Tantangan:
(1) Tuliskan ulang kata demi kata seluruh penggalan teks tentang kontrak karya Freeport.
(2) Sajikan baris-baris catatan mulai dari baris yang memuat "Where should I" hingga akhir catatan, kedua ujungnya termasuk, sebagai tabel Markdown berkolom No dan Isi. Lewati baris kosong dan jangan sertakan gambar dalam jawaban.

Penggalan Teks:
━━━

Freeport yang pertama kali memperoleh KK April 1967, benar-benar memperoleh perlakuan istimewa dari pemerintah. Draft KK itu bukan dibuat oleh pemerintah Indonesia, tetapi sepenuhnya disiapkan sendiri oleh Freeport untuk kemudian disetujui. Moh. Sadli, salah seorang teknokrat yang diasosiasikan dengan ‘Mafia Berkeley’ mengatakan, KK Freeport saat itu adalah bagian dari cara pemerintah untuk menarik investasi asing. Fakta lain, pemberian kontrak itu terjadi ketika status politik Papua masih belum jelas: apakah memilih bergabung dengan Indonesia atau mau merdeka melalui sebuah referendum, di bawah pengawasan Perserikatan Bangsa Bangsa (PBB), yang akan dilakukan pada tahun 1969. Dan seperti kita ketahui, ternyata referendum dilakukan bukan berdasarkan prinsip ‘satu orang satu suara,’ sesuai ketentuan PBB, tetapi dilakukan oleh hanya 1.024 orang, yang berada di bawah pengawasan tentara. Pemerintah menganggap kendala fisik dan penduduk Papua yang primitif menjadi faktor penghalang untuk sebuah referendum yang melibatkan hampir 1 juta penduduk Papua saat itu. Tidak heran, di bawah akal-akalan pemerintah ini, hasil referendum menyatakan Papua bergabung dengan Indonesia (Leith, 2000).

━━━

Catatan Ditampilkan:

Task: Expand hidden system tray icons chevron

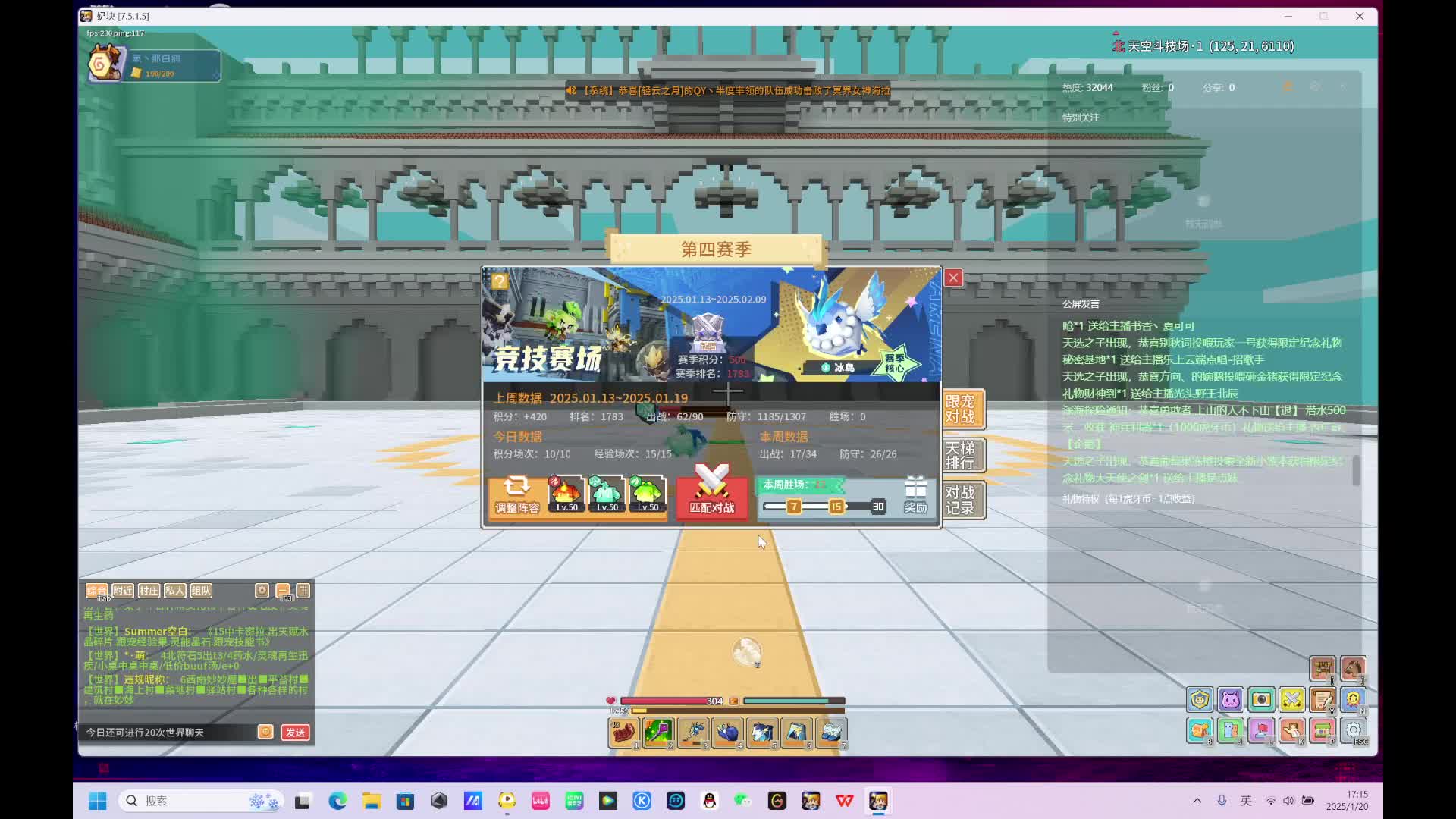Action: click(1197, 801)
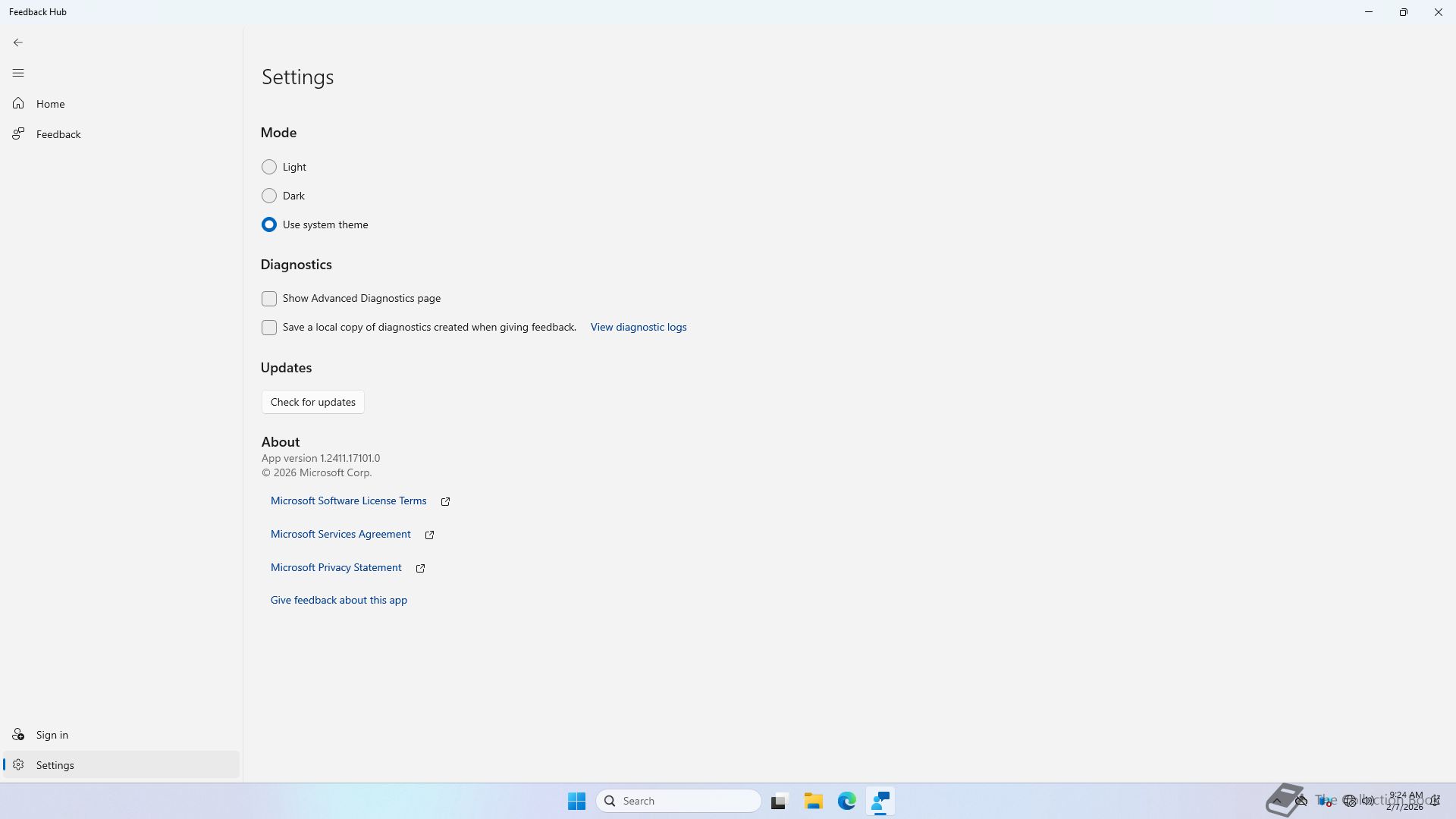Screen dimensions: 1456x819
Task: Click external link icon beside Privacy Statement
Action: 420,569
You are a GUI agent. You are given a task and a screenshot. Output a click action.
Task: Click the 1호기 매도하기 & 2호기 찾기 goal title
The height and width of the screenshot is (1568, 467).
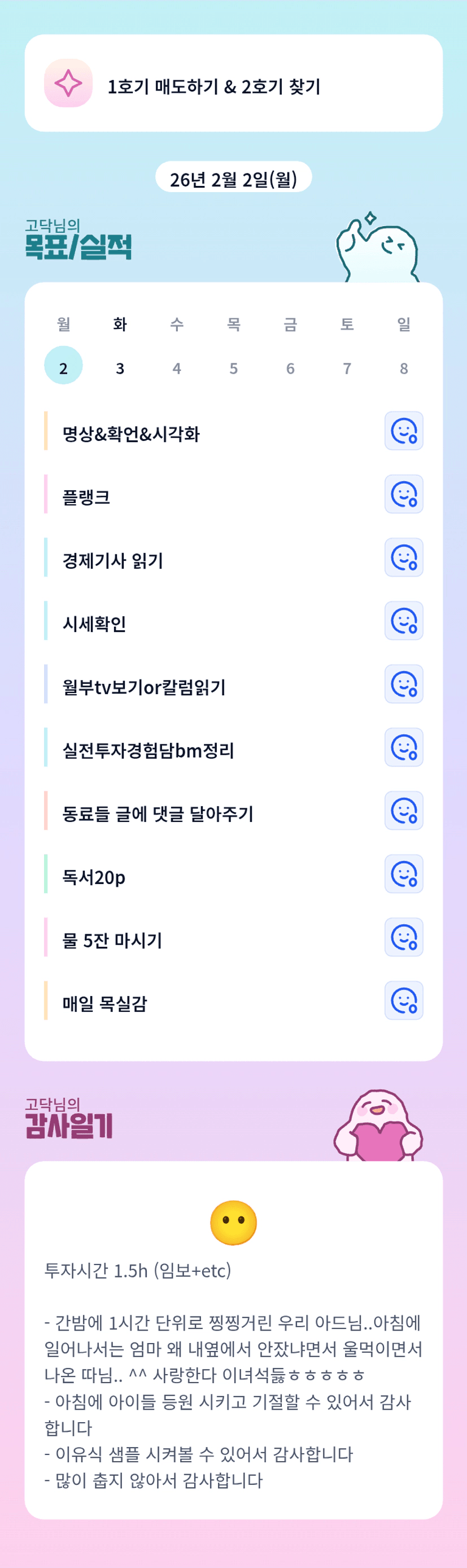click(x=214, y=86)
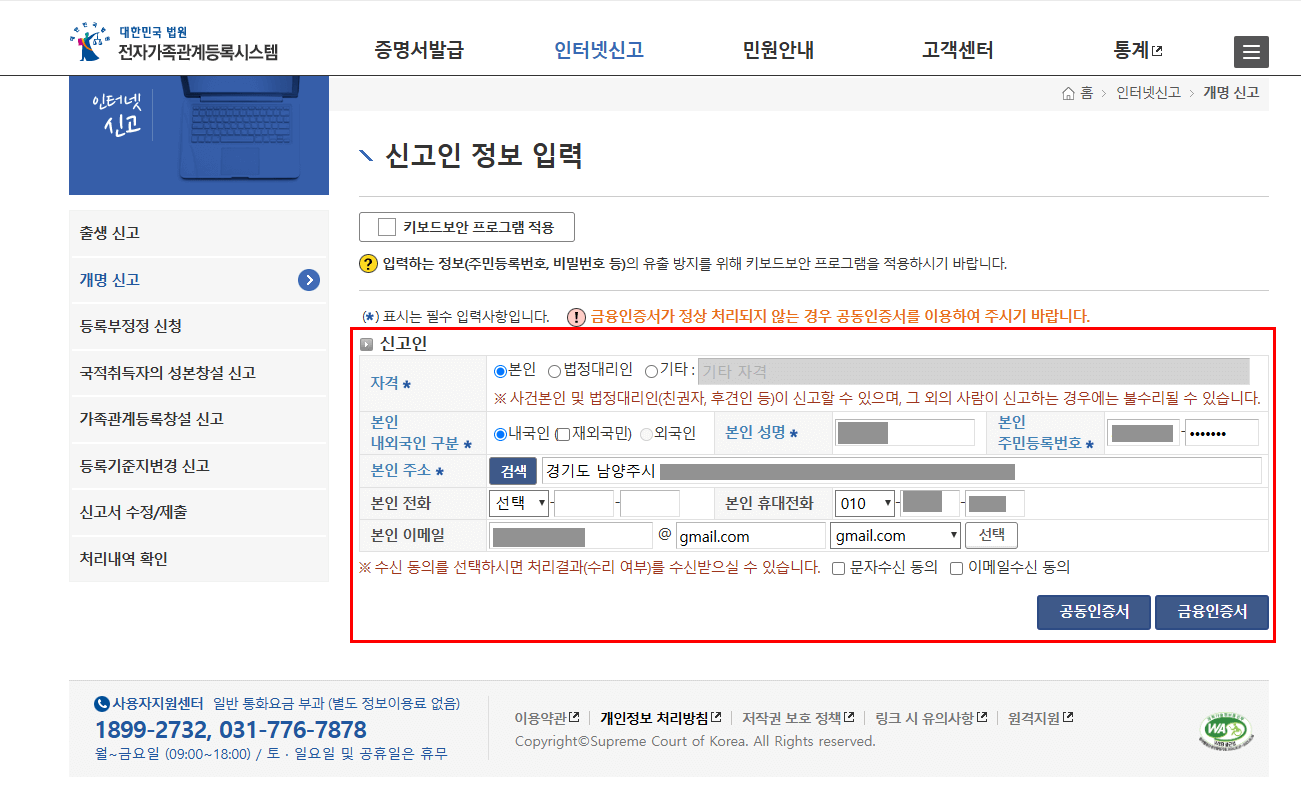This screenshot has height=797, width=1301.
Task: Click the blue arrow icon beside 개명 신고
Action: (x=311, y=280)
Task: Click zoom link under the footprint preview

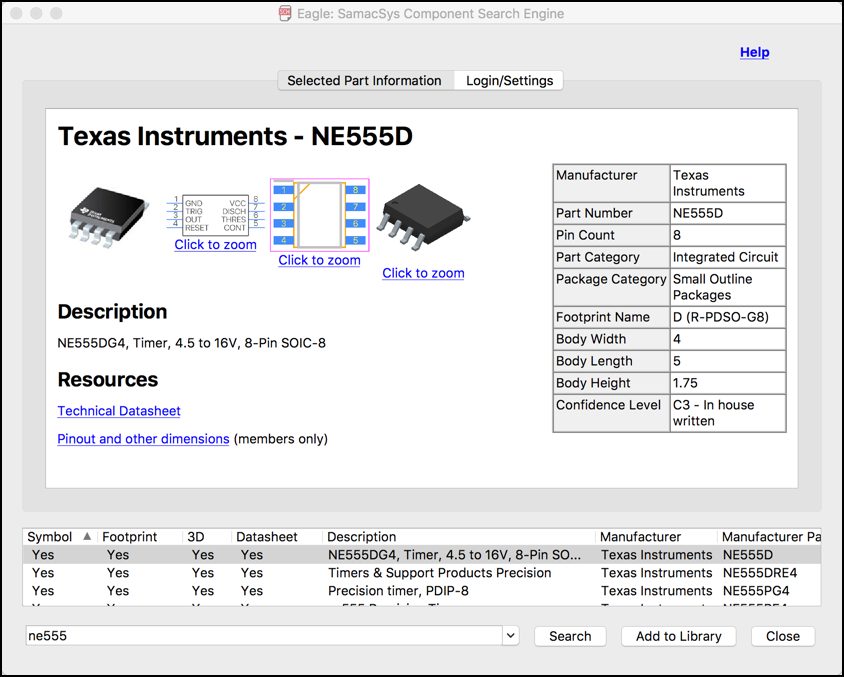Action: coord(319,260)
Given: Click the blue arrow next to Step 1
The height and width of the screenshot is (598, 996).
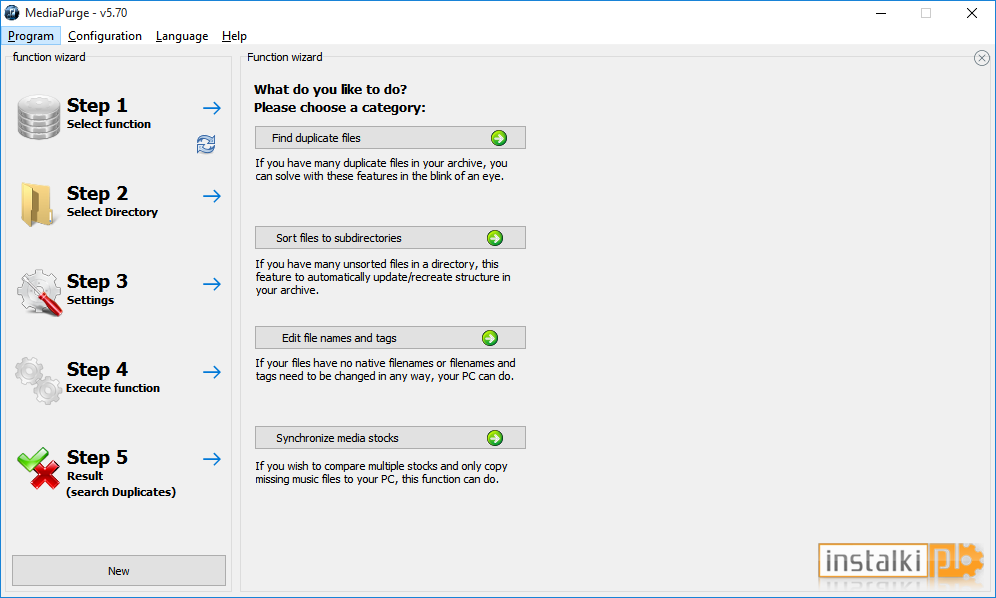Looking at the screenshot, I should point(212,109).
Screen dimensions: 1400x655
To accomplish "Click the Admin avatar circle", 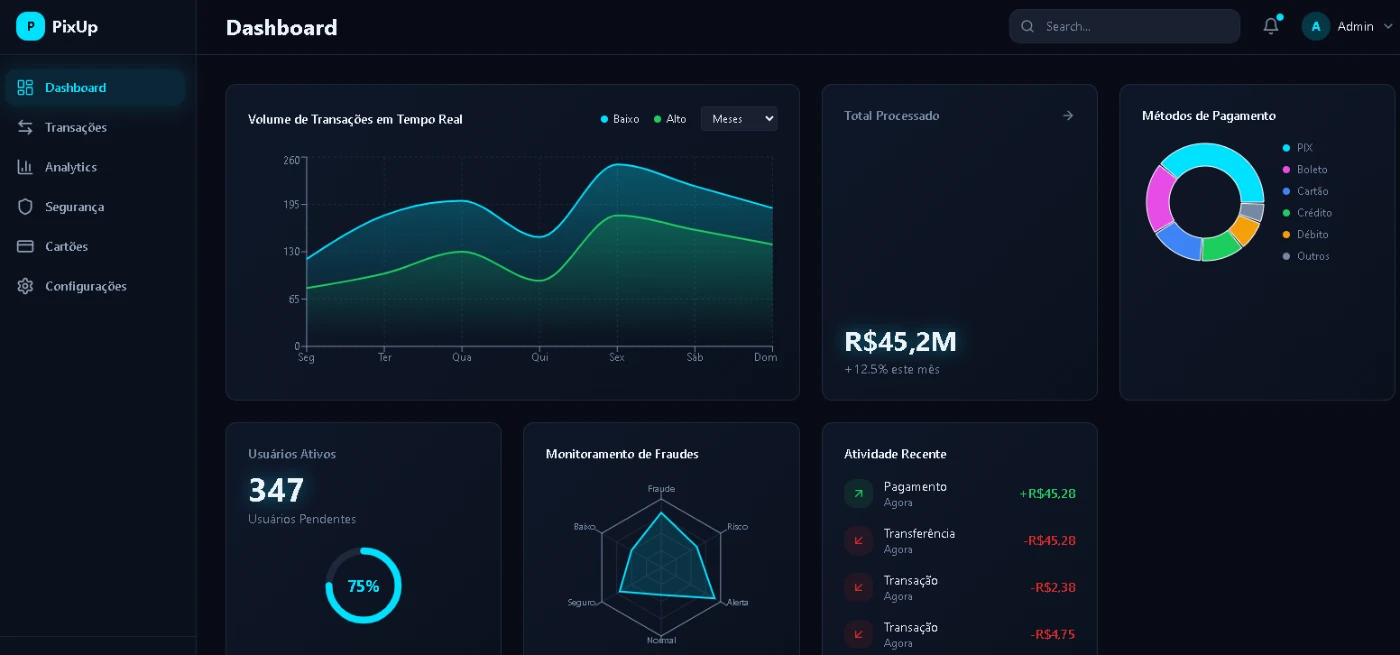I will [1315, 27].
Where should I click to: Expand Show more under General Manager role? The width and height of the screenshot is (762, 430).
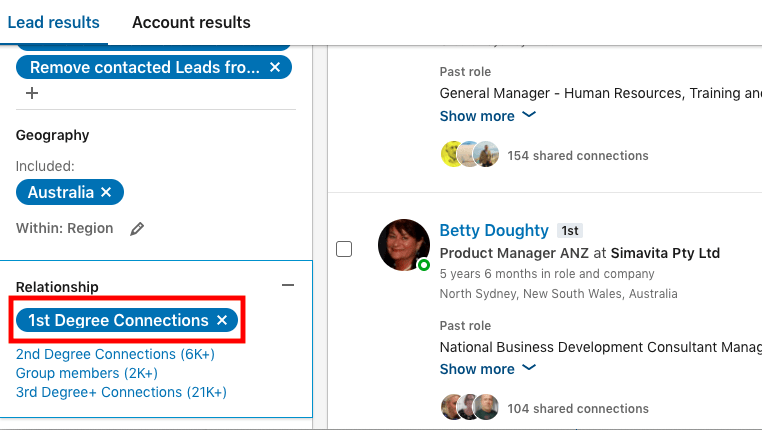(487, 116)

━━━

Daftar Jawaban:
(1)
Freeport yang pertama kali memperoleh KK April 1967, benar-benar memperoleh perlakuan istimewa dari pemerintah. Draft KK itu bukan dibuat oleh pemerintah Indonesia, tetapi sepenuhnya disiapkan sendiri oleh Freeport untuk kemudian disetujui. Moh. Sadli, salah seorang teknokrat yang diasosiasikan dengan ‘Mafia Berkeley’ mengatakan, KK Freeport saat itu adalah bagian dari cara pemerintah untuk menarik investasi asing. Fakta lain, pemberian kontrak itu terjadi ketika status politik Papua masih belum jelas: apakah memilih bergabung dengan Indonesia atau mau merdeka melalui sebuah referendum, di bawah pengawasan Perserikatan Bangsa Bangsa (PBB), yang akan dilakukan pada tahun 1969. Dan seperti kita ketahui, ternyata referendum dilakukan bukan berdasarkan prinsip ‘satu orang satu suara,’ sesuai ketentuan PBB, tetapi dilakukan oleh hanya 1.024 orang, yang berada di bawah pengawasan tentara. Pemerintah menganggap kendala fisik dan penduduk Papua yang primitif menjadi faktor penghalang untuk sebuah referendum yang melibatkan hampir 1 juta penduduk Papua saat itu. Tidak heran, di bawah akal-akalan pemerintah ini, hasil referendum menyatakan Papua bergabung dengan Indonesia (Leith, 2000).

(2)
| No | Isi |
|---|---|
| 1 | Where should I click to: Expand Show more under General Manager role? The width and height of the screenshot is (762, 430). |
| 2 | (487, 116) |